The District ended FY10 with $1,126,854 in the fund, $609,521 less than the one month’s operating balance required by the State Department of Education.
The BOE is now “looking under every rock,” said president Linda Hamilton, to find ways to come up with those needed funds in order to send the State Department concrete plans for making up the deficit by April 15.
Possible solutions that were presented including use of bus hubs in Greenville to reduce transportation costs by $50,000 to $100,000; an elimination of Central Office positions for a savings of $173,685.78; a 50 to 75 percent reduction of support staff positions for a savings of $567,855.93 to $851.783.90, and energy cost reduction plan to save $150,000. Also brought before the Board during the session including restructuring long-term debt with a possible savings of $380,00 over the next two years, an option still in discussion; use of PSCA Funds for debt services for a savings of $410,000 and a reduction in athletic supplements by 50 percent to save $106,996.50.
Board member Joe Lisenby added another option to the list, a reduction of the board member stipend by 50 percent for a savings of $18,000 annually.
The last option, consolidation of McKenzie and Georgiana Schools, would save $151, 591.44 in operational costs and coaching supplements. With a reduction in workforce, the total savings would be $334,262.08.
The final option,the school consolidation, brought the greatest response from the audience, with an outcry of “no” resounding in the gymnasium. Three individuals-former BCSD CFO Sherry Bennett, McKenzie teacher Patty Cook and McKenzie principal Randy Williams—spoke on behalf of keeping the school open.
Bennett, saying the Georgiana School was already at capacity, questioned where the additional 300-plus students from McKenzie would be placed if consolidation took place.
“Our foundation program is K-12, what takes place between 8 a.m. and 3 p.m. That is our main purpose,” said Cook.
“If we cut anything, let us look at cutting extra-curricular activities. Let them fund themselves. Allow us to keep our school.”
Williams said the entire school was working toward coming up with solutions to help the district save money.
“We’ve brainstormed with our students and teachers and we are willing to do our part in helping the district. We do not want to be a part of the problem, we want to be a part of the solution,” said Williams.
Hamilton said the various options presented were just some of the possible solutions to their financial crisis the BOE will be considering in the coming days.
In a telephone interview on Friday, Douthitt said he was going through a list of cost-cutting suggestions sent in by students, and was heartened by their interest in helping McKenzie School and the District.

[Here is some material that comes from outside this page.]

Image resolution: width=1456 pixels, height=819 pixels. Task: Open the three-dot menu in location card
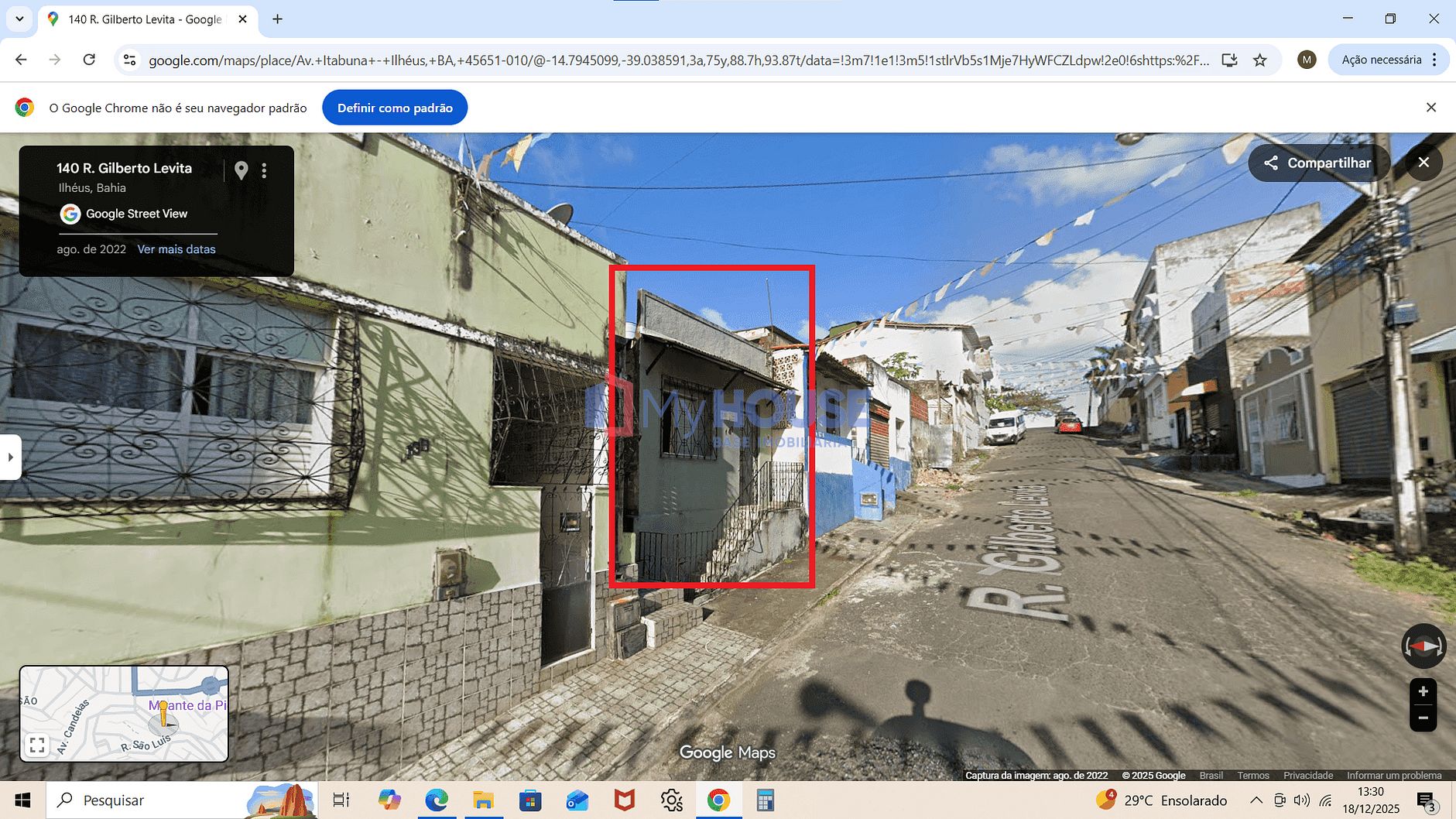coord(264,170)
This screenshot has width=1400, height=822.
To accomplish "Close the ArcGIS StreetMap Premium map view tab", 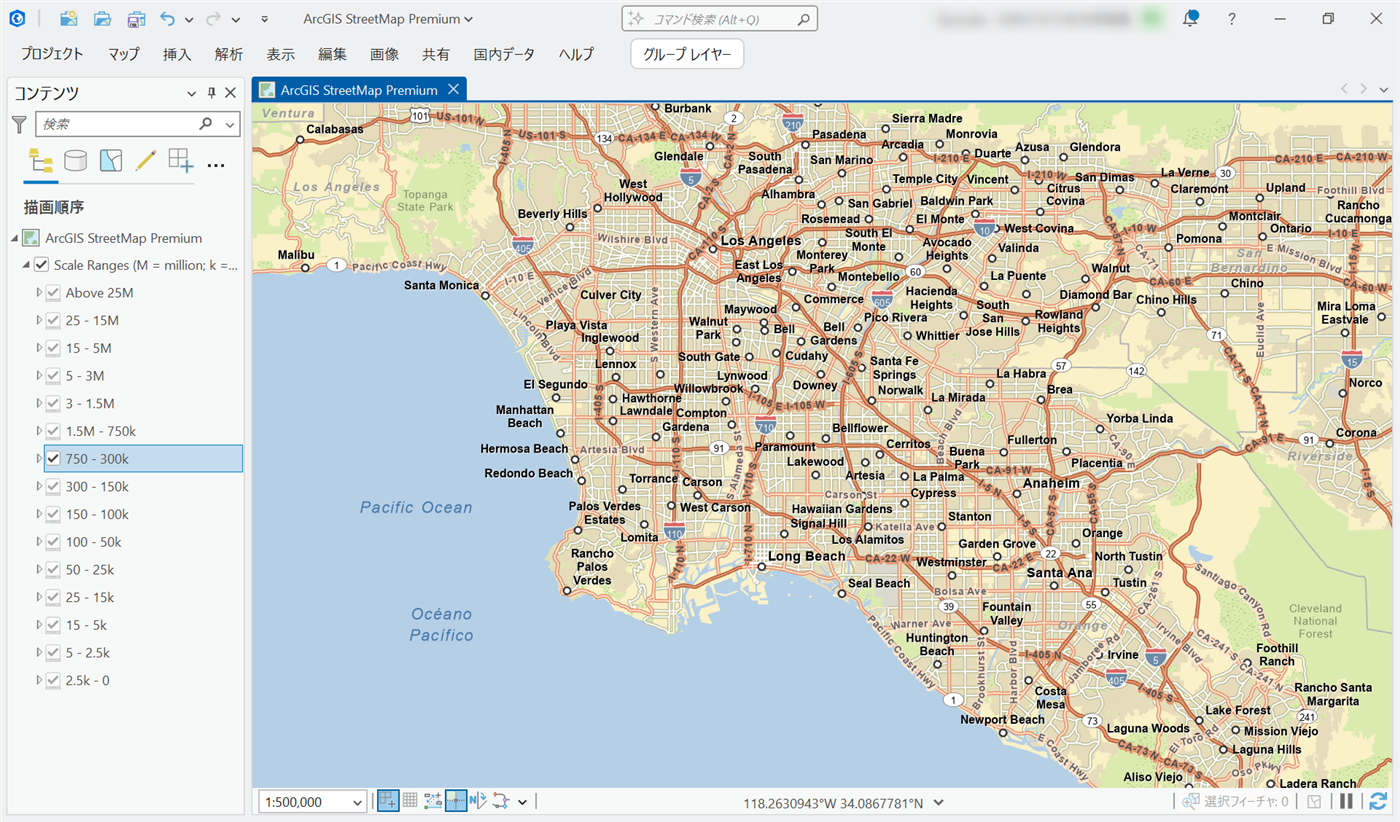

“We certainly will be looking into more options; we are not done yet. I am anticipating using several options-reduction in workforce, energy-saving measures and other things that will have an across-the-board effect on the system,” said Douthitt.
He said no dates and times had been set up yet but additional meetings could be expected in the near future.
“I was very pleased to see such a large turnout of people at the meeting. I think it was an excellent opportunity to educate the public on how a district is funded,” Douthitt said.
Williams said he was thrilled by the solidarity shown by the community of McKenzie at the work session and meeting.
“I felt like the support we had last night had to have an impact on the Board and their decision. I hope it weighs in our favor, of course,” Williams said.
“I know this is not over, but I do hope we will be the very last option to be considered, or not considered at all. Closing our school has never been a fix-all for the District’s finances. We really need to sit down and take a hard look at what the results and costs will be for a consolidation. I believe it could end up costing the District instead of saving it money.”
He said McKenzie School is already trying to be “part of the solution.”
“We’ve got the majority of lights turned off in the main building. Our goal is to save $2,000 a month on our light bill.”